India’s broadcasting distribution network comprises 6000 multi-system operators (MSO) and seven direct-to-home (DTH) operators, and two headend-in-the-sky (HITS) operators.

The survey revealed that India has been experiencing higher volume of content consumption due to increasing per capita consumption, media penetration and use of 3G devices.

DTH in India is also growing at a rate of about one million per year, the survey stated. It further stated that HITS technology would play a key role in achieving the goal of 100 per cent digital distribution in India.

According to the survey, the Indian radio industry is expected to grow to Rs 33.6 billion by 2018 from Rs 8.4 billion in 2008. There exists a large demand for FM radio in many cities that remain untapped by private FM radio broadcasting.

The government of India has taken a decision to allow 839 more private FM radio channels in 294 cities and towns under FM Phase III in addition to the existing 243.

The Indian film industry, which remains the world’s biggest producer of films with more than 1,000 films each year in all languages, is projected to be worth Rs 18,630 crore (Rs 186.3 billion) by 2018.

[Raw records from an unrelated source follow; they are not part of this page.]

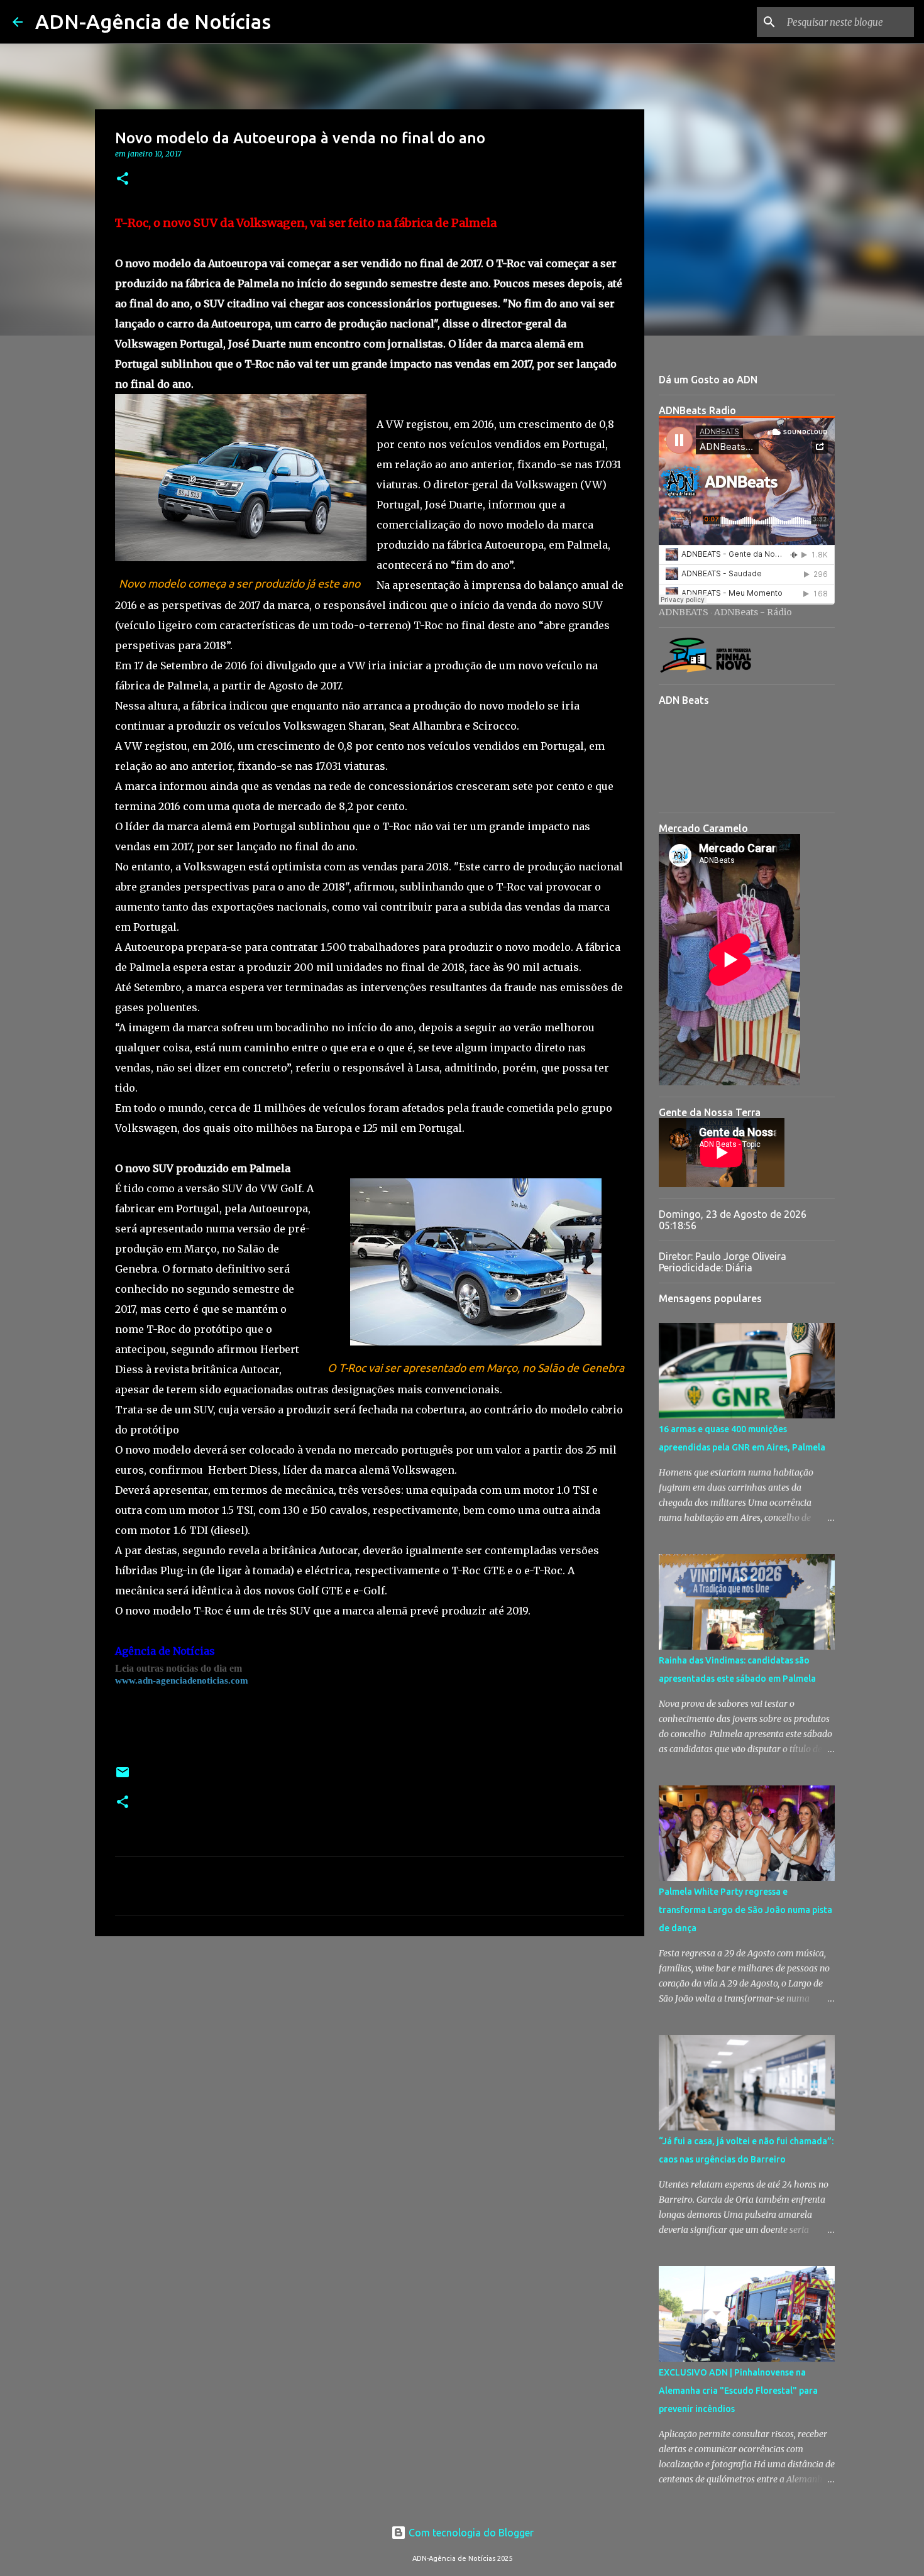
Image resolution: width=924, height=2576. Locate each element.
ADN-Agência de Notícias (153, 21)
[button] (122, 179)
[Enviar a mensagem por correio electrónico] (122, 1777)
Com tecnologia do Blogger (470, 2532)
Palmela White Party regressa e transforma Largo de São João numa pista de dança (745, 1910)
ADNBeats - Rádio (753, 612)
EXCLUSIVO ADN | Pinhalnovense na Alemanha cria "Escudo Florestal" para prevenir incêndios (738, 2390)
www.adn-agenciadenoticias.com (181, 1680)
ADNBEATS (683, 612)
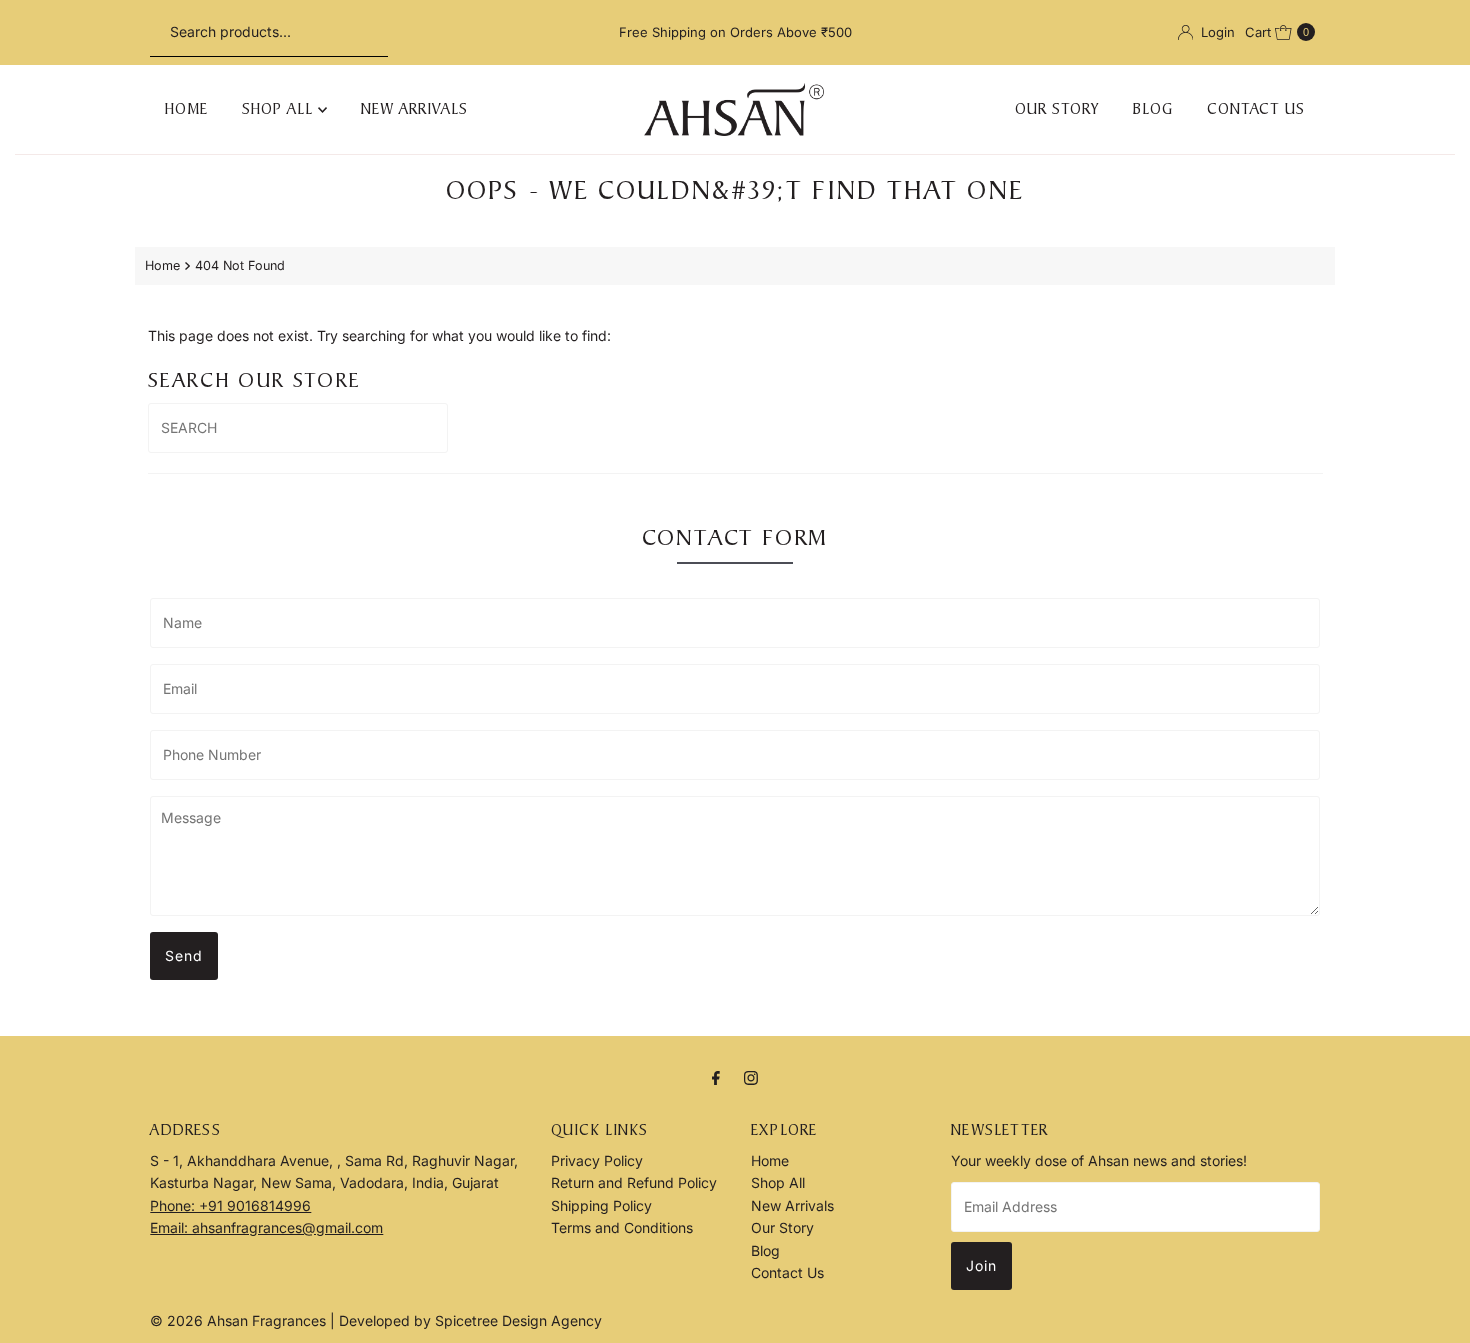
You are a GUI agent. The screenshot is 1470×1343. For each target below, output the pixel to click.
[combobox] (269, 32)
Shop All (280, 109)
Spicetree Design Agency (518, 1320)
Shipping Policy (601, 1205)
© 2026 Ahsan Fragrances (240, 1320)
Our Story (1057, 109)
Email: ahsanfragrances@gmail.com (266, 1227)
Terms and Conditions (622, 1227)
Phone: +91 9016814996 (230, 1205)
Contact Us (1256, 109)
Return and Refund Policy (634, 1182)
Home (186, 109)
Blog (1153, 109)
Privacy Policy (597, 1160)
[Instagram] (751, 1077)
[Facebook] (716, 1077)
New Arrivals (414, 109)
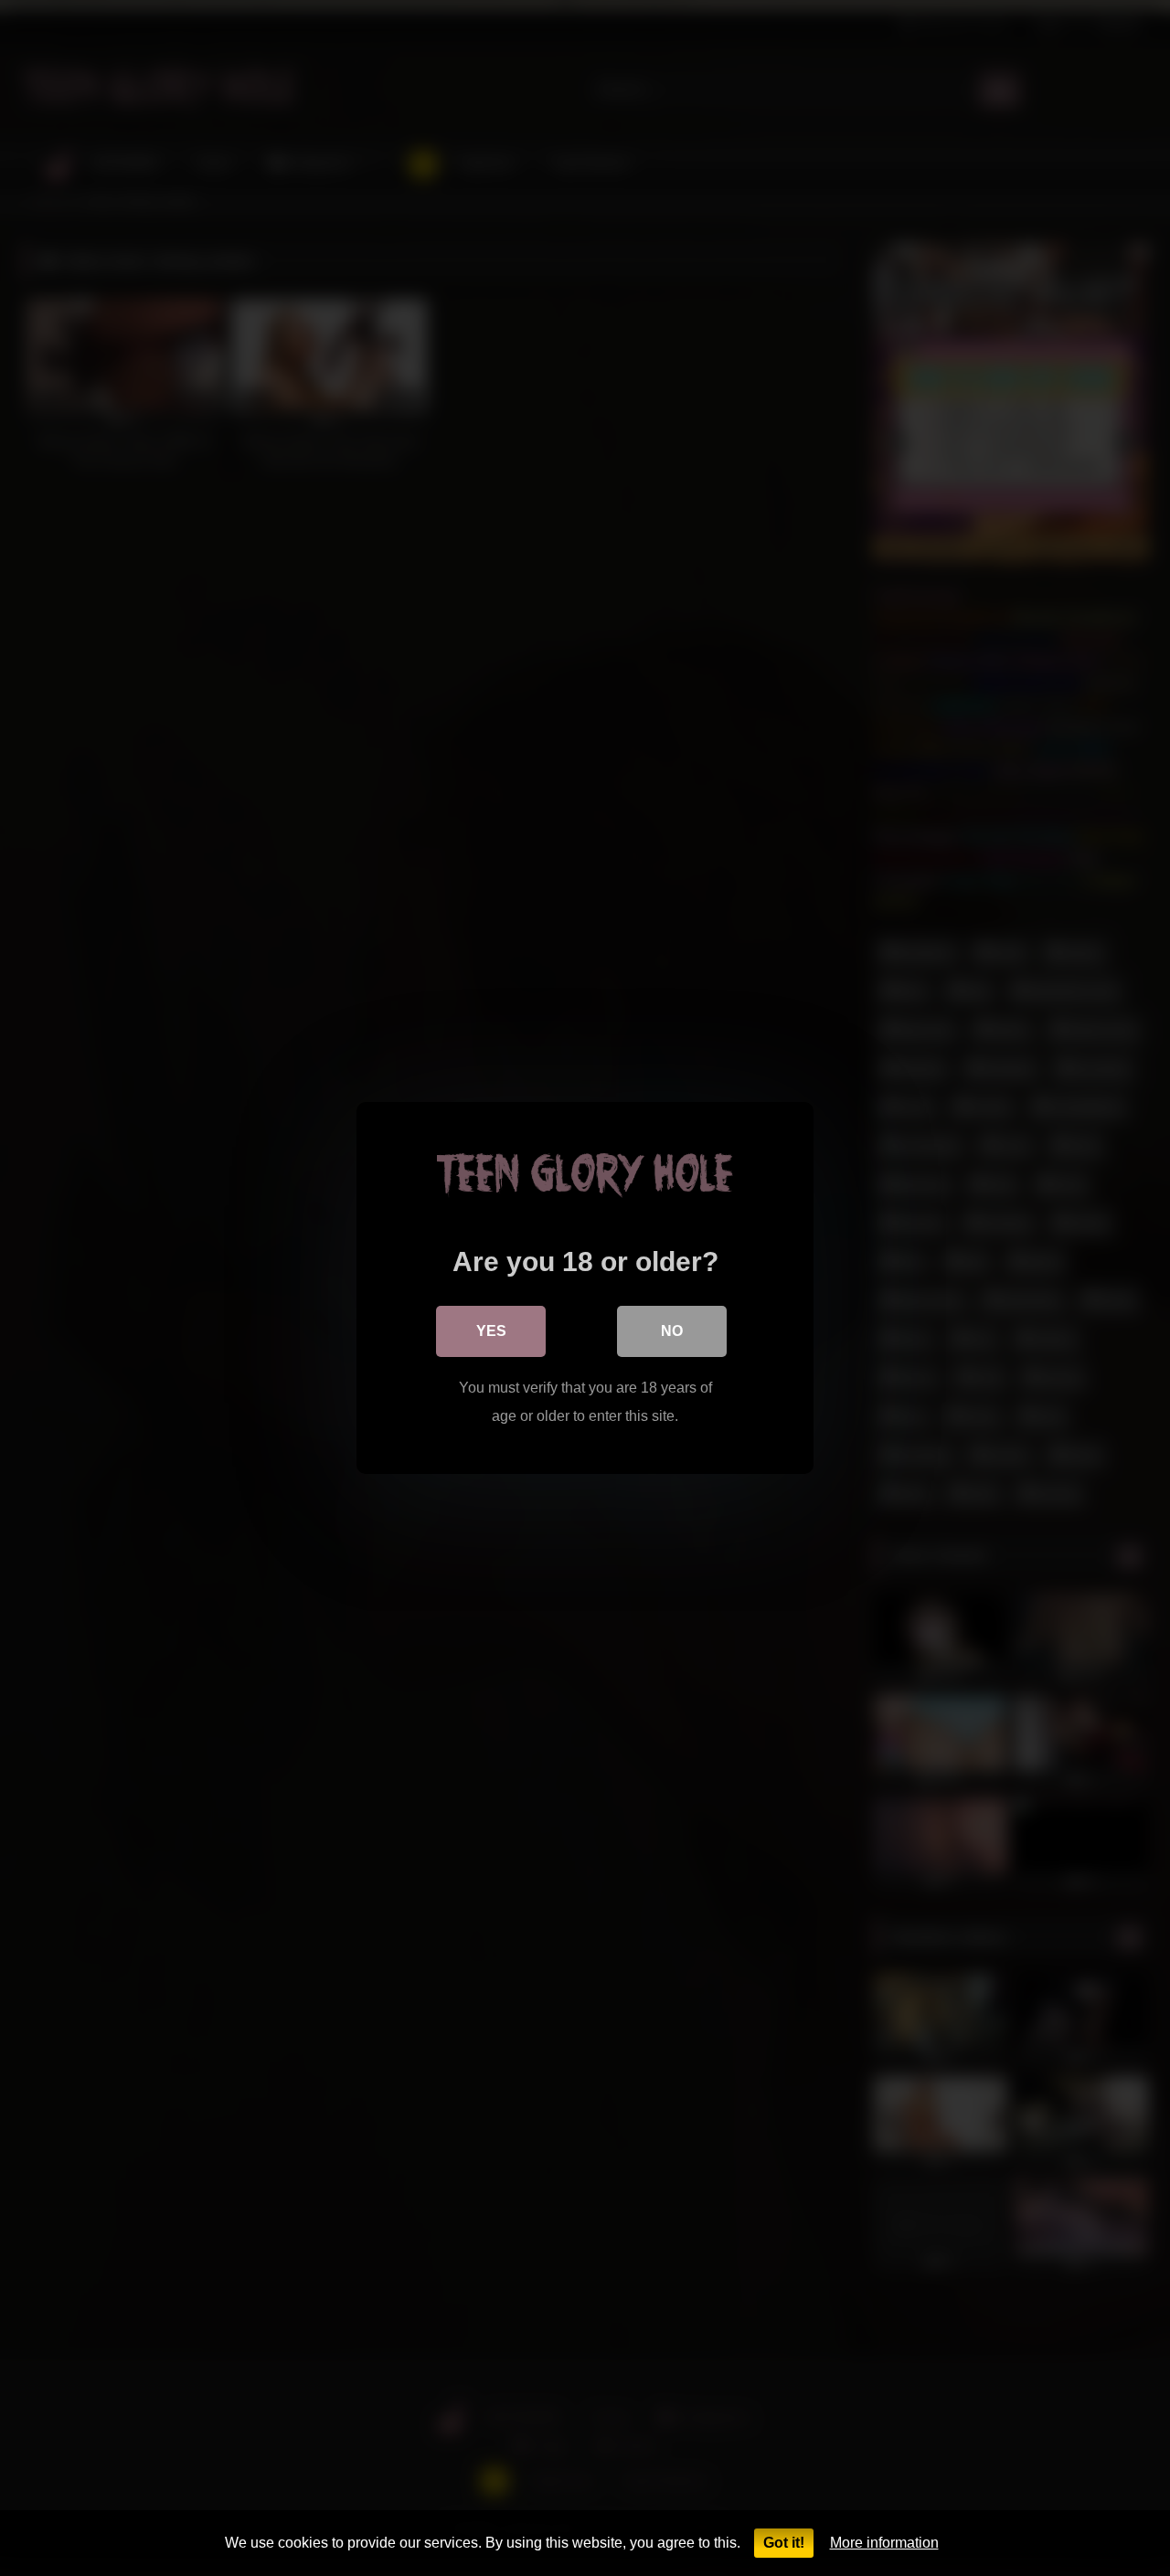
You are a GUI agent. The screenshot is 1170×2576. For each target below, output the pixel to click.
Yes (491, 1331)
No (672, 1331)
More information (884, 2542)
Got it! (783, 2542)
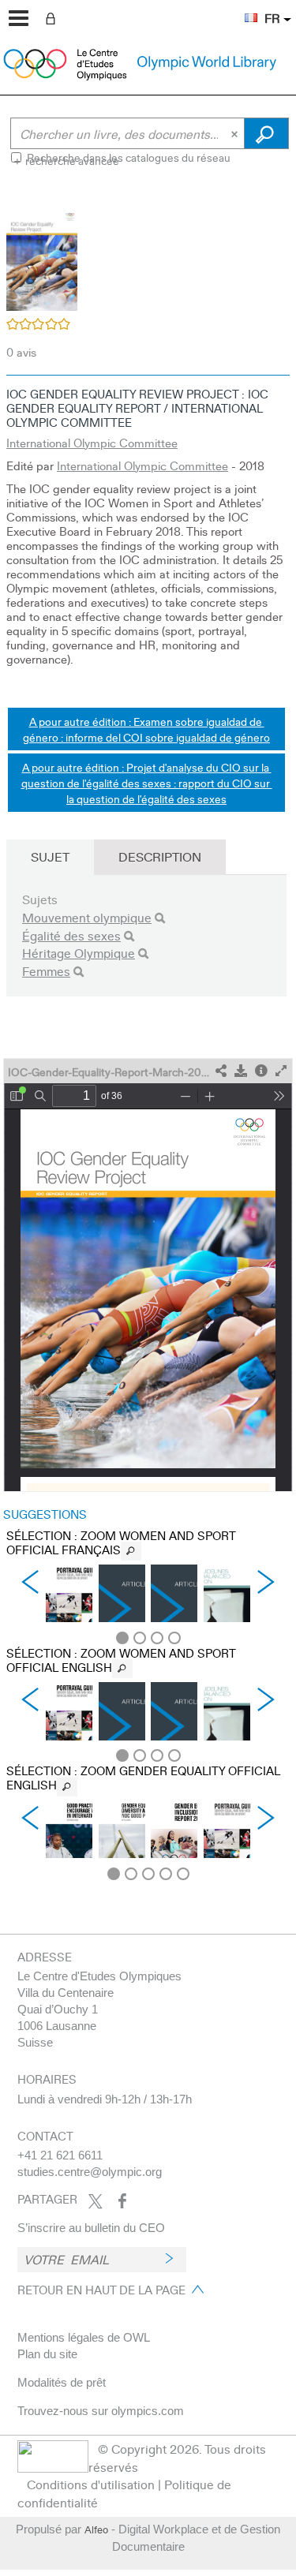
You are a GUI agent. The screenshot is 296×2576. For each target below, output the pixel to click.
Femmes (46, 971)
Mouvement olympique (87, 917)
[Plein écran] (281, 1071)
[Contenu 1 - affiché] (122, 1638)
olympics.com (147, 2410)
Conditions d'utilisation (91, 2484)
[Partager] (221, 1071)
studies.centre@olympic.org (89, 2171)
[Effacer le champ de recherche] (236, 133)
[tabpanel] (148, 1037)
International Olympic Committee (92, 442)
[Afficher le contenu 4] (174, 1638)
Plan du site (47, 2354)
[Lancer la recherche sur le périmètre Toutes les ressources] (266, 133)
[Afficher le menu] (18, 18)
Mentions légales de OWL (83, 2337)
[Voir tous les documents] (131, 1551)
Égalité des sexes (71, 935)
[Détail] (261, 1071)
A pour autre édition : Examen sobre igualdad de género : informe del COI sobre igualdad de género (146, 729)
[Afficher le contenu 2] (139, 1638)
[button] (243, 8)
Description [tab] (159, 856)
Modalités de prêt (61, 2382)
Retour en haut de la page (101, 2289)
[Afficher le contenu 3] (157, 1638)
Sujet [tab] (50, 856)
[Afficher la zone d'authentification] (53, 17)
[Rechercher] (160, 917)
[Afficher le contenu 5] (183, 1874)
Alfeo (96, 2529)
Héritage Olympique (78, 953)
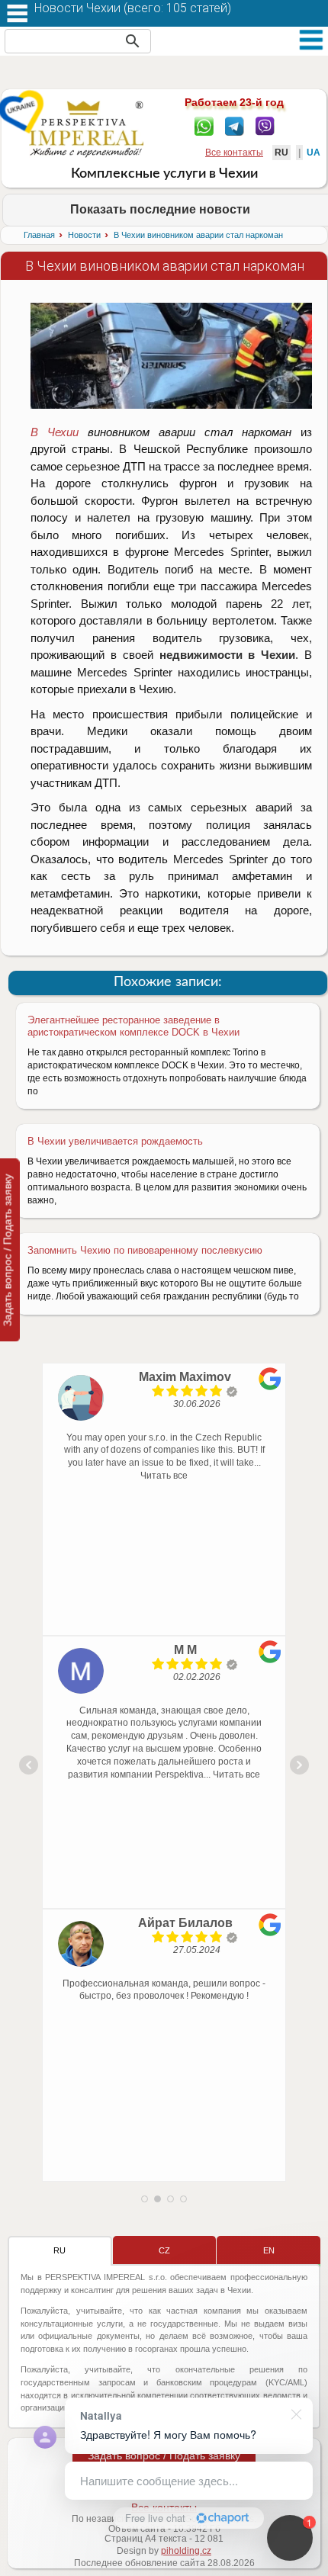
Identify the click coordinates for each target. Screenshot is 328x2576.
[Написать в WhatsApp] (204, 125)
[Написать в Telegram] (234, 125)
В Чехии (55, 432)
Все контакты (234, 152)
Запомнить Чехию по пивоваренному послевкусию (144, 1250)
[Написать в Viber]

During 2015–16 (April–December), the government had accorded permission for 25 foreign productions to shoot films in India. It has recently accorded administrative approval for setting up of the Film Facilitation Office (FFO) with a view to promoting and facilitating film shootings by foreign filmmakers in India. The National Film Development Corporation (NFDC) has been designated to operate FFO units at Mumbai, Delhi, Chennai and Kolkata.

The animation, visual effects, gaming and comics (AVGC) sector is estimated at around Rs 4,490 crore (Rs 44.9 billion) in 2014, with estimated projected growth of 13 per cent. In order to address the issue of skilling in the animation, gaming and visual effects sector, the government is in the process of setting up a National Centre of Excellence in Animation, Gaming and Visual Effects (NCOE).